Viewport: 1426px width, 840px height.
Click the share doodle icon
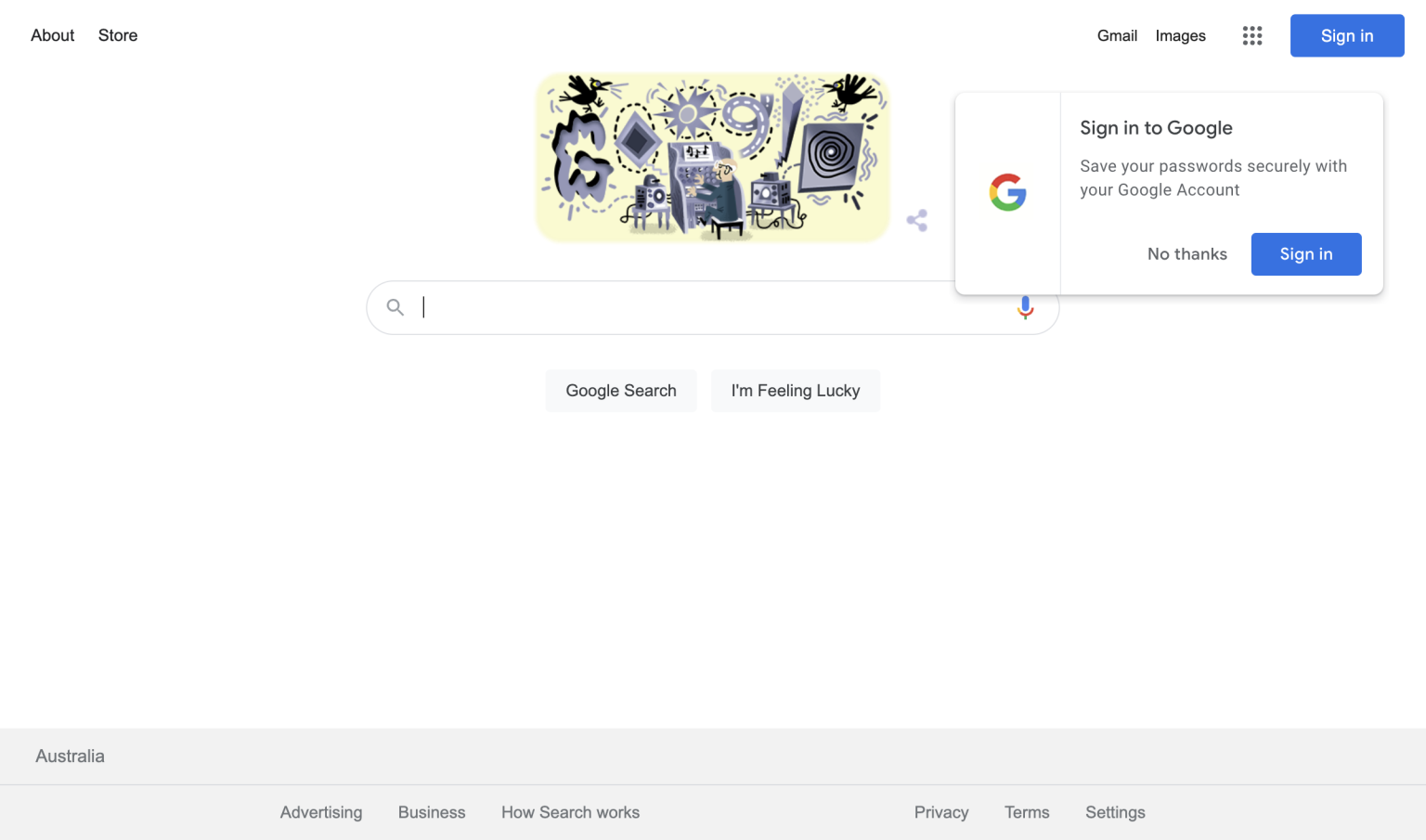[x=917, y=221]
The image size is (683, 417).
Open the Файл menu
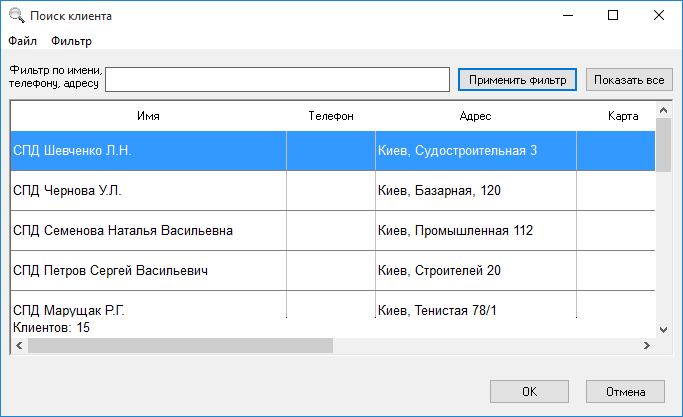(22, 41)
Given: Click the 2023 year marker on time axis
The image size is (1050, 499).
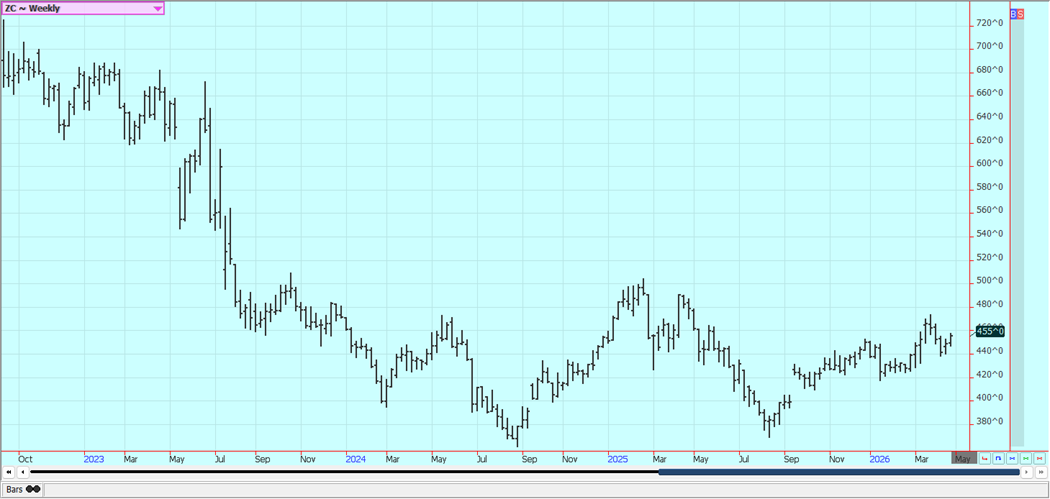Looking at the screenshot, I should tap(93, 458).
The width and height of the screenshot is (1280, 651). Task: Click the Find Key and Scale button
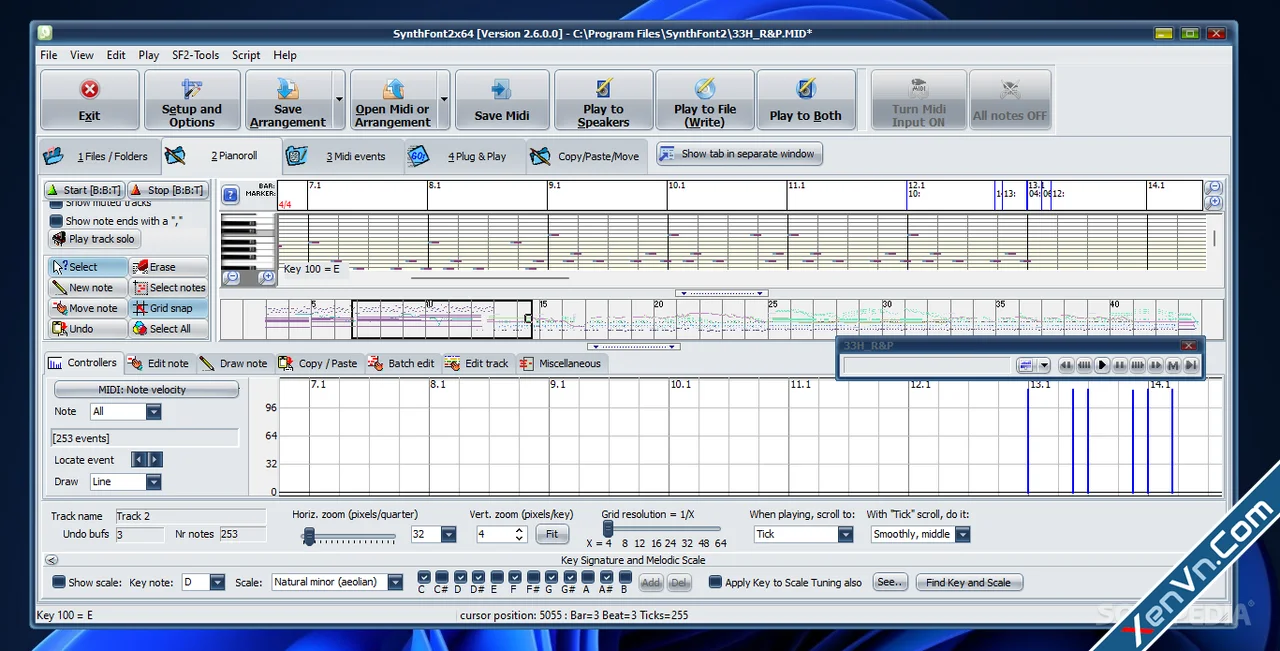point(968,582)
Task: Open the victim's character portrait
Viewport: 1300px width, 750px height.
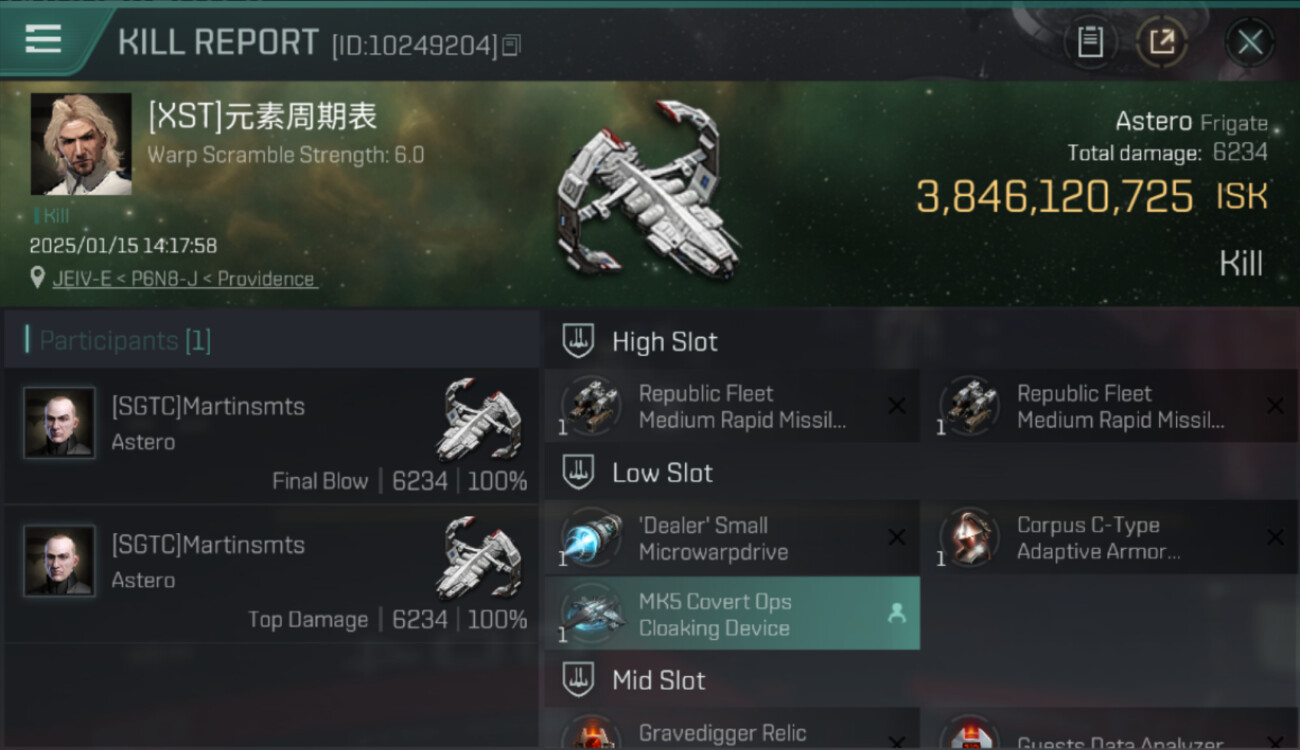Action: (x=81, y=144)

^^^^

» **What you are asked to do**:
Please return the full listing word for word, but without any pictures.

» **Exercise result**:
Viewport: 1426px width, 840px height.
Click the share doodle icon
[x=917, y=221]
The image size is (683, 417).
Open the Файл menu
(22, 41)
Given: Click the 2023 year marker on time axis
The image size is (1050, 499).
Looking at the screenshot, I should tap(93, 458).
The width and height of the screenshot is (1280, 651). Task: Click the Find Key and Scale button
point(968,582)
Task: Open the victim's character portrait
Viewport: 1300px width, 750px height.
Action: (x=81, y=144)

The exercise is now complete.